So in designing his knife, Ken came up with his own definition of the word ergonomic. For most people, this word means that the product feels nice in the hand. For Ken, it means how does your big toe feel after six hours of use? Ken realized that tension in the forearm also created tension in the shoulder, and back moving all the way down your legs to your big toe. When combined with standing on a concrete floor all day the result was huge physical discomfort.
Ken realized that for his knife to be ergonomic, the bolster and the handle had to work with the hand to release the tension in the forearm while at the same time giving perfect control. He achieved this by first angling the bolster and extending it over the spine of the knife. Now when you pinch gripped the knife, your index finger was over the smooth and rounded bolster not the rough spine of the blade. He also created an inner curve on each side of the bolster, which formed perfect thumb and index finger rests. There was now no need to pinch the knife causing unnecessary tension in the forearm.

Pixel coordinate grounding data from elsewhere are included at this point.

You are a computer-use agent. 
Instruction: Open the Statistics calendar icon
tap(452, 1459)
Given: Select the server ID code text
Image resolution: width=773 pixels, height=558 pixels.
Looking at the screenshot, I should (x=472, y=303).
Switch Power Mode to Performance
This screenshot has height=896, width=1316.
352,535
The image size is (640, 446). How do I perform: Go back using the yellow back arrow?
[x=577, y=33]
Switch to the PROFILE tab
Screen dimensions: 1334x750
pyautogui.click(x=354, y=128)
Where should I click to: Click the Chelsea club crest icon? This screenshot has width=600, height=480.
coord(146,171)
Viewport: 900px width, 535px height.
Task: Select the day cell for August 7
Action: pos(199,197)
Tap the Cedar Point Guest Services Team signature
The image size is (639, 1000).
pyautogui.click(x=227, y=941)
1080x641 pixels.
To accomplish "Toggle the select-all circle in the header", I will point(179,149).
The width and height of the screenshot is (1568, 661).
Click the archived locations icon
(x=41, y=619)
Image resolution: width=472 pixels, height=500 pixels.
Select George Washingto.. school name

The other thing Ken noticed in a regular cooks knife handle, is that there is always a gap between the palm of the hand and the handle. So the next thing he did was to curve the handle downward, to more closely match the shape of the hand, then add his control bump located on the inside of the handle. By naturally wrapping you fingers around it, it presses the downward curved handle into the palm of your hand eliminating the gap. This resulted in much more control and comfort for the knife. The end result is that even people with small hands now feel that they have complete control over a larger knife.
The shape of the blade is also unique. As I said earlier, Ken came up with the curve of the blade by measuring the angles at which Sara and Bobby were using the knife. He wanted to maximize the glide of the blade across the cutting board, for someone who was any height. He also blunted the nose of the blade like a santoku, so that you could scoop chopped ingredients easier off of the board.
Next, we need to briefly look at Shun Steel. This line, feature for feature, and price for price is exactly like Shun Classic. The only difference is that the piece of Pakka Wood in the handle, has been removed and replaced with a piece of stainless steel. A lot of people have asked how we were able to keep the price the same as Shun classic, as opposed to the Germans whose steel handled knives are up to 30% higher. The answer is simpler than you might believe. Most of the finish work done on the German knives, is done by robots to help keep cost down. However, the steel in the handle is different from the steel in the bolster, and the robot isn't able to tell the difference. This results in the brushing not being even. The only way to achieve an even look is to do the finish work by hand. In Germany, that costs you about $42.00 per hour. Combine that with the cost of the Euro, and that is where you come up with such a difference in price. In our case, as I said earlier, the whole Shun knife is finished by hand any way, in fact the steel handle is easier to finish than Pakka wood, so there is no increased cost.
Continuing, we move into the world of Shun Pro, and Shun Pro II. The reason we call them Shun Pro is because these are the types of blades that a professional Japanese Chef would use. In Japanese cooking texture and repetitive consistency are critical elements. They can only be achieved by having a perfectly sharp knife that is exactly the same every day. This is why they feature a single bevel design. A Japanese chef will hone and sharpen his knives on a wet stone every single day. With a double bevel design such as used in the Shun Classic design, the chef is unable to gauge the angle in which to hold the knife every single time. This ends up causing the knife to have different degrees of sharpness which results in the food having different textures. The single bevel design eliminates this problem. First of all the bevel is almost a half inch wide. The reason for this is that you can put the blade down flat on the stone. In other words the angle is built in for you. The bevel on the Shun Classic is only a couple of millimeters wide, so there is no way to do this.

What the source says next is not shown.